You can create an API key for a human user or a service user. Service users have access to the full API, but are unable to log in to the console. They are intended for enabling programmatic access, for example, to access the API from services or scripts, or to integrate Lacework with other applications. For more information, see Service Users.
About API Keys
To create an API key, you must have the account admin role or otherwise have write permissions for API keys in the Lacework Console. See Access Control Overview for more information. Each Lacework Console user can have up to 20 keys.
An API key doesn't expire but it can be disabled or deleted. After creating a key, you should download and securely store it.
After creating the key, API users can use the key to generate bearer access tokens that they can use in API requests.

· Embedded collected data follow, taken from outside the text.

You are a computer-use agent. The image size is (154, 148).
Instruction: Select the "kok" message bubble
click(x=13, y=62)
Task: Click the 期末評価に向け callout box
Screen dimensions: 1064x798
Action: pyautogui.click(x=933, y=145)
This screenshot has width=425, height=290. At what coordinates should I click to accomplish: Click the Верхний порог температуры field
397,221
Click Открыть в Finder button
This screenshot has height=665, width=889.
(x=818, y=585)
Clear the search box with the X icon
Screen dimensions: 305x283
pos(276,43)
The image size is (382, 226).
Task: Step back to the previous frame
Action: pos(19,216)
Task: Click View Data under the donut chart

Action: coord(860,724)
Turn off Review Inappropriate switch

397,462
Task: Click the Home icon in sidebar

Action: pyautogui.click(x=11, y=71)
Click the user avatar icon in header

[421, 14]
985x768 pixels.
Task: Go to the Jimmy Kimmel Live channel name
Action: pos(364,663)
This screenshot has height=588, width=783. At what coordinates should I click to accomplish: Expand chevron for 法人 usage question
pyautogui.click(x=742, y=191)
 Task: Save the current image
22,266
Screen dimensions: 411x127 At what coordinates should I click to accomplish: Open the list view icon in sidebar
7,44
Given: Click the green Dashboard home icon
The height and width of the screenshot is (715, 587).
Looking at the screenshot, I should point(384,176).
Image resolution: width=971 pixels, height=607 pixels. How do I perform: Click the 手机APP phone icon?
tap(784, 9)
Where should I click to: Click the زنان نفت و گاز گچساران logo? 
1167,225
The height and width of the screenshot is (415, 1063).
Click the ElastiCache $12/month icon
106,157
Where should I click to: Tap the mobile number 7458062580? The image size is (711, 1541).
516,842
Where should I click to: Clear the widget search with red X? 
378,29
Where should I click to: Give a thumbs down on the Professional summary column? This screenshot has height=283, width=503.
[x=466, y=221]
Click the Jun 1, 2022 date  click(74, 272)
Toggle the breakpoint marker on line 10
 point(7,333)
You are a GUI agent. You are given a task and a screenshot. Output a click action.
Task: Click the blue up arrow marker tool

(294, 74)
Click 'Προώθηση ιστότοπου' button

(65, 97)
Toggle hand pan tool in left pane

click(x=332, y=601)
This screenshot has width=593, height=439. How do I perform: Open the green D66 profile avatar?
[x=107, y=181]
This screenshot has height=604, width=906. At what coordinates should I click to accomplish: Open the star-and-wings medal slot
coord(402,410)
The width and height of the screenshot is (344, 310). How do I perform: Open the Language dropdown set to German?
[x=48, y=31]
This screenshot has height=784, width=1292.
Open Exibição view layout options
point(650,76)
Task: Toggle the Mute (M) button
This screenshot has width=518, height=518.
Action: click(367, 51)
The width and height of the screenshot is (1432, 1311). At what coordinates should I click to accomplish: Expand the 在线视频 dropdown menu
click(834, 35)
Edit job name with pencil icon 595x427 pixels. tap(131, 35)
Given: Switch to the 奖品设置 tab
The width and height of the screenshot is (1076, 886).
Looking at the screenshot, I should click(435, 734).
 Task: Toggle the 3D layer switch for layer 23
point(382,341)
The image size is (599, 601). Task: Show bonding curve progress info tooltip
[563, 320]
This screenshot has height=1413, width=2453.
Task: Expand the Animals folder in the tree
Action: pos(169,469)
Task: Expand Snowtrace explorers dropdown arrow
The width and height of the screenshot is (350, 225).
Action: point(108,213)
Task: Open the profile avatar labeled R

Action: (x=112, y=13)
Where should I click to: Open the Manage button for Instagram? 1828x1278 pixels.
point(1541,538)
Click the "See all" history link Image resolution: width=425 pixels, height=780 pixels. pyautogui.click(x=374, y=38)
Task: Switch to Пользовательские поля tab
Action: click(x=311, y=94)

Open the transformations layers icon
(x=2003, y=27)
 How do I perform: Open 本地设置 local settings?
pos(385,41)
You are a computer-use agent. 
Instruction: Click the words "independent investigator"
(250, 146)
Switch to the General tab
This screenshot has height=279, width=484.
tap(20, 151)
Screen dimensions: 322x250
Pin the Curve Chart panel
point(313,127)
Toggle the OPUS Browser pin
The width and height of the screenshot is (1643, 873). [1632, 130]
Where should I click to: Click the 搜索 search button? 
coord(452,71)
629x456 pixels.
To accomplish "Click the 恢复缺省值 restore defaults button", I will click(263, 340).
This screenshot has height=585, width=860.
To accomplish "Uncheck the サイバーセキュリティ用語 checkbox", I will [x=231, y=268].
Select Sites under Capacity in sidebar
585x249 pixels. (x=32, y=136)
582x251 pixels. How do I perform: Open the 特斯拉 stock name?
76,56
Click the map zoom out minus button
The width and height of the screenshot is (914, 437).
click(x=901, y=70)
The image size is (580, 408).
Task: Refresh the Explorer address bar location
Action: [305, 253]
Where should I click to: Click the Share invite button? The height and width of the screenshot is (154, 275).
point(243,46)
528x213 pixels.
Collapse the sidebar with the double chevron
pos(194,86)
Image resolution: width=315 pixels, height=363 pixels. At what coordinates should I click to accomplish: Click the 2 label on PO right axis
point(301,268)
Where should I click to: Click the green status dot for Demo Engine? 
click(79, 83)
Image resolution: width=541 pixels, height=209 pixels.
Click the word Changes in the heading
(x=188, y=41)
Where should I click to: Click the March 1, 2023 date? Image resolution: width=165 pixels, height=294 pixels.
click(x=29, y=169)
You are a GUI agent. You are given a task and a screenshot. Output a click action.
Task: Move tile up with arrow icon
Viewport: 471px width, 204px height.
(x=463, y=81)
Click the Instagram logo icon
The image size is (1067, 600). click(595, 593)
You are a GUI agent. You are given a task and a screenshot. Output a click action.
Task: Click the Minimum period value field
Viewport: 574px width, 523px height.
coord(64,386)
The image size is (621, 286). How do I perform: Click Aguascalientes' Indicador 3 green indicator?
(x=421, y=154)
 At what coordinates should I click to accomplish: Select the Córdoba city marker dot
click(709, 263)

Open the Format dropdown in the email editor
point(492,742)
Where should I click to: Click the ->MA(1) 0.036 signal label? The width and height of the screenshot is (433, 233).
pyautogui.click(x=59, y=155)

For information on creating and using bearer access tokens, see API Keys and Access Tokens.
API Keys
To create an API key:
Navigate to Settings > API keys.
Choose the User API keys tab to add a key for a human user, or Service user API keys for programmatic API users, such as scripts or integrations.
Click + Add New.
Enter a name for the key and an optional description.
Toggle on Assign this to a service user if you want the API Key to emulate a Service User, and select the assigned Service User from the drop-down.
Click Save.
Download the generated API key file and open it in an editor to view and use the key ID and generated secret in your API requests.
If an API key is created by an administrator that is later relegated to the user role, that API key can't be used to generate tokens or access the Lacework API.
See API Keys and Access Tokens for information on how to generate temporary bearer tokens from an API key.